What causes sickle cell anemia?
Sickle cell anemia is a genetic disorder and a person must be born with the disease in order to be affected by it. The sickle cell gene is passed down by the parents and both parents must carry the gene in order for a child to be born with the sickle cell disease. If only one parent passes down the gene, the child has what is called the sickle cell trait, and although they will not have the disease, they will pass the gene down to their children.
Red blood cells affected by the sickle cell disease contain abnormal hemoglobin (hemoglobin S) which cause the blood cells to mutate and become rigid, sticky and form the sickle or crescent shape.

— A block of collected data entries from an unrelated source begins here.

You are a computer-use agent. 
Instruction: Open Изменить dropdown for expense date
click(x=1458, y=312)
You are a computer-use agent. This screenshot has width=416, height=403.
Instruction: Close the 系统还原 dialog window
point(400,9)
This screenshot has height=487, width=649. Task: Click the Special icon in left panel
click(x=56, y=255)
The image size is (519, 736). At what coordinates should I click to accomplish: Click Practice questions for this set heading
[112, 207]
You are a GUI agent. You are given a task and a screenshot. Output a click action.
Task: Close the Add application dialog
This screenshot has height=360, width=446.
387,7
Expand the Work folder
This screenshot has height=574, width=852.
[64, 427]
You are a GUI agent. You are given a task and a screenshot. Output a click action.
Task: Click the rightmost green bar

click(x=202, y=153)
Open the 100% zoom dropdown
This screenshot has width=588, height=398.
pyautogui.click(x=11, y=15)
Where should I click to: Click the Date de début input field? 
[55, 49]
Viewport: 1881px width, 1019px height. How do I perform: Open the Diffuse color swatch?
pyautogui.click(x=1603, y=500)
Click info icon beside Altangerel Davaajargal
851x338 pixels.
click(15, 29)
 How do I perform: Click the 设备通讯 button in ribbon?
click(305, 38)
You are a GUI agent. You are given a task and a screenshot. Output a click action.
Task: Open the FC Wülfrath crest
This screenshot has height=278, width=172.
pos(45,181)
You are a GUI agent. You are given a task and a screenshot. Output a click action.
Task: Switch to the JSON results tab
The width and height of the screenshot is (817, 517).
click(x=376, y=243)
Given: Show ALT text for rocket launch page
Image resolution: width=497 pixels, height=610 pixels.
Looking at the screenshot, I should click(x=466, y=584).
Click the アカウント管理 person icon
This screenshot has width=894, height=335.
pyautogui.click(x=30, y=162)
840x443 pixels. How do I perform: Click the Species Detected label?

Common treatments for sickle cell anemia
Sickle cell anemia is a lifelong disease with no commonly available cure. A small number of people may find a cure in blood and bone marrow stem cell transplants if they meet the requirements. Although not every person affected with sickle cell anemia will qualify for stem cell transplants, there are treatments available to help manage and even avoid certain complications of the disease. Antibiotics are prescribed to children until age 5 to help prevent life-threatening infections.
Pain medication is a common treatment for pain brought on by sickle crisis and may be bought over the counter or prescribed by a doctor depending on the severity of the sickle crisis. Blood transfusions increase the number of red blood cells in order to relieve anemia and to decrease the risk of stroke. Breaking supplemental oxygen helps add oxygen to the blood and relieves symptoms of acute chest syndrome and sickle cell crisis. Experimental treatments of sickle cell anemia include gene therapy, nitric oxide, and drugs to boost fetal hemoglobin production in the womb.